Rozpracuje Holendrów
- Nie zdecyduje się na razie wytypować, który z rywali będzie najsilniejszy. Myślę, że czekają nas ciekawe mecze z przeciwnikami, którzy prezentują różne style gry. A trener Robert Maaskant na pewno będzie miał mnóstwo informacji na temat holenderskiego Twente - komentuje wyniki losowania Kazimierz Moskal (43 l.), drugi trener Wisły.
Brazylijczyk z PSV raz pogrążył Legię
Najsilniejszym rywalem Legii wydaje się być PSV Eindhoven. Filarem defensywy holenderskiej drużyny jest Marcelo (24 l.) - były wiślak, który legionistom bardzo źle się kojarzy. W maju 2009 roku po jego golu "Biała Gwiazda" pokonała "wojskowych" 1:0, a ten mecz przesądził o tym, że to wiślacy, a nie Legia zdobyli mistrzostwo. Trenerem krakowian był wówczas obecny szkoleniowiec legionistów, Maciej Skorża (39 l.), który jest zadowolony z losowania.
- Rapid Bukareszt znam dobrze, bo gdy byłem trenerem Wisły, chcieliśmy ściągnąć z tego klubu lewego obrońcę. W rozpracowaniu Hapoelu pomoże mi z kolei nasz pomocnik Moshe Ohayon - mówi Skorża.

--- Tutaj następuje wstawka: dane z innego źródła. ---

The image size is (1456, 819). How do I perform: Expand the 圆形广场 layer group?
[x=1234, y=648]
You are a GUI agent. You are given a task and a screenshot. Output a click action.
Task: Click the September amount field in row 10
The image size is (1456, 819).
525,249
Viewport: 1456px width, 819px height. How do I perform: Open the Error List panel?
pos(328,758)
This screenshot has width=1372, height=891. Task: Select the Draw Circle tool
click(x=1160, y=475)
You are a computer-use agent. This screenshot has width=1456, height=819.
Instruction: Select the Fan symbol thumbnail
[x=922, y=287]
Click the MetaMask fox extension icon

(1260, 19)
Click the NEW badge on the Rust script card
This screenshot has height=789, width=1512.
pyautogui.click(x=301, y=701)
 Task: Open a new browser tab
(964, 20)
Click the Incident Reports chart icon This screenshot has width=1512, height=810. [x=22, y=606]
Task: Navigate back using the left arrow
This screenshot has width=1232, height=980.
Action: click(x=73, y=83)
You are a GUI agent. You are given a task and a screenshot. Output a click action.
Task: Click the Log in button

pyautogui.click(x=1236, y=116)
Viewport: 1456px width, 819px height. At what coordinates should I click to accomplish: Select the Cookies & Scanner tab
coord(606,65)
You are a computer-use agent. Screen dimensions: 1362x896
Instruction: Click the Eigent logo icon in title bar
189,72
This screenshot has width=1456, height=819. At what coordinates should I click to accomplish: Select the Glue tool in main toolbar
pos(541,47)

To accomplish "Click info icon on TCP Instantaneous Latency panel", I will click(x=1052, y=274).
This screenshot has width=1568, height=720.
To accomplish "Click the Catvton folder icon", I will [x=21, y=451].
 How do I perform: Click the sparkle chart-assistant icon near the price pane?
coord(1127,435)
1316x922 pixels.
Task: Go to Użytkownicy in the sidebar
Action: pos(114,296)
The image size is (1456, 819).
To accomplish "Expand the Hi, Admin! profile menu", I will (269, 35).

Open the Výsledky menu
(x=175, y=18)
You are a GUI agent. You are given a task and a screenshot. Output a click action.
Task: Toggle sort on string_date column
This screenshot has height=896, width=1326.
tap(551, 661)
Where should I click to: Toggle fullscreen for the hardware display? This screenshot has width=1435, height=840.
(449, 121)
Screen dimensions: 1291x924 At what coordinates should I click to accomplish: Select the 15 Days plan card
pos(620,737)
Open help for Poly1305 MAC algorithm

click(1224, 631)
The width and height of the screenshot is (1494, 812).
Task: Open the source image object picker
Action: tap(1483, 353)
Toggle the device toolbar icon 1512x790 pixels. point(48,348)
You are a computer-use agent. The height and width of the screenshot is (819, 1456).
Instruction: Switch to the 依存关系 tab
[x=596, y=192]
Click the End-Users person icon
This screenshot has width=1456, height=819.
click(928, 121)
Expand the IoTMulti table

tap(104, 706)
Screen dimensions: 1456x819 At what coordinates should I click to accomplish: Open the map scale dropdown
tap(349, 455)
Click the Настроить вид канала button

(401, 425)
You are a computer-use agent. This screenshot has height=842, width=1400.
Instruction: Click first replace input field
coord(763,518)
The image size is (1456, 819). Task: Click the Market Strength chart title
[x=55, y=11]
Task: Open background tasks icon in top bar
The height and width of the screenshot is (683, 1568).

- Już dostaję mnóstwo pytań o to, jakim zespołem jest Hapoel - zdradza Ohayon. - Cieszę się na myśl o meczu w ojczyźnie, a trenerowi z chęcią pomogę. Myślę, że wyjdziemy z grupy na drugim miejscu - dodaje piłkarz z Izraela.
Rumuński Rapid w ostatniej rundzie eliminacji ograł Śląsk Wrocław. Jest więc piękna okazja do rewanżu. Czy Legia pomści zespół Oresta Lenczyka?